§ **SOURCE EXTRACT**:

For more than a month now, film historian and writer Christel Schmidt has been touring the country promoting her new book, Mary Pickford: Queen of the Movies. Co-published by the University Press of Kentucky and the Library of Congress, this exceptional new volume brings together a distinguished group of contributors, including critic Molly Haskell and Academy Award honoree Kevin Brownlow, who together shed new light on the life and legacy of a cinema icon.
Schmidt's nationwide tour comes to the Bay Area starting January 31 with a talk and screening at the Rafael Film Center in San Rafael. That event will be followed by appearances at the Roxie Theater in San Francisco and Niles Essanay Silent Film Museum in Fremont.
Mary Pickford: Queen of the Movies was published in late 2012 to mark the 120th anniversary of the birth of the silent era's most accomplished, most popular, and most beloved star. Recently, Schmidt answered some questions about her new book and the importance of Mary Pickford.
Thomas Gladysz: When did you first come upon Mary Pickford?
Christel Schmidt: Pickford first came to my attention when I was a kid. My grandmother used to tell me about the movie stars of her childhood—Valentino, Clara Bow and Pickford. She had such fond memories of these people and it made me curious about who they were. I also remember hearing about Pickford and Fairbanks’s love affair, and Pickfair, their home, on television. That was probably around the time of Pickford’s death in 1979. I was nine.
My first opportunity to see one of her movies came when I was in college. I watched Sparrows (1926), one of the only Pickford titles available on video at the time, for a class paper. A few years later, when I was studying at the George Eastman House, I had an opportunity to see more of her films, including the rare titles Behind the Scenes (1914) and A Romance of the Redwoods (1917), as well as both the 1914 and 1922 versions of Tess of the Storm Country.

§ **STATED PROBLEM A**:
According to the Mary Pickford interview, which Pickford film did Schmidt watch in college for a class paper?

§ **DATA PROVIDED**:
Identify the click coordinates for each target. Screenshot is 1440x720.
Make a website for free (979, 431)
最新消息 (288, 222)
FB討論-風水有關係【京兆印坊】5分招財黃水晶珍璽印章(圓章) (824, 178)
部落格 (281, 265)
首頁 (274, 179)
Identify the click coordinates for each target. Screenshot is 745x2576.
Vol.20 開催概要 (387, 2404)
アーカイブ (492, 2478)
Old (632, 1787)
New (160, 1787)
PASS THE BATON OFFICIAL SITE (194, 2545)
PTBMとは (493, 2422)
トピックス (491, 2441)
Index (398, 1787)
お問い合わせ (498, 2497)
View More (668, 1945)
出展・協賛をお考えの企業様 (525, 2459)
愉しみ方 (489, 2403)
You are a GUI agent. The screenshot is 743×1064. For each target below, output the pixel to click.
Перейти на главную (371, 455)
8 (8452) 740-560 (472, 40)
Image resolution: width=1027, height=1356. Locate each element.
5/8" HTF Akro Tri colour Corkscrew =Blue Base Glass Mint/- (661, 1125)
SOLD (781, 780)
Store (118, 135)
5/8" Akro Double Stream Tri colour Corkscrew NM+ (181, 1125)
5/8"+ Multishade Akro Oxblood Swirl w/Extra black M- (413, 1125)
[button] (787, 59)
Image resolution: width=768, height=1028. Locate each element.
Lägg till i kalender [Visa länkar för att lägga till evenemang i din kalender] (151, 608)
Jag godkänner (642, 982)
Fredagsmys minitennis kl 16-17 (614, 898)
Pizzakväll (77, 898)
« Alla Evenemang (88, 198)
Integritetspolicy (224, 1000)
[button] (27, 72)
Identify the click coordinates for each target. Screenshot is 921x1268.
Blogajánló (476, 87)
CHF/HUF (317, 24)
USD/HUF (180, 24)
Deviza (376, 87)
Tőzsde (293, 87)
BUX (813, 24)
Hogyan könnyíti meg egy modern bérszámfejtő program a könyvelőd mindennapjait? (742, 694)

§ **STATED PROBLEM B**:
Which lines of the records contain the string "height", matching case? Copy out each one.

§ **PROBLEM SOLUTION A**:
Sparrows (1926)

§ **PROBLEM SOLUTION B**:
Image resolution: width=1027, height=1356. Locate each element.
Image resolution: width=768, height=1028. Locate each element.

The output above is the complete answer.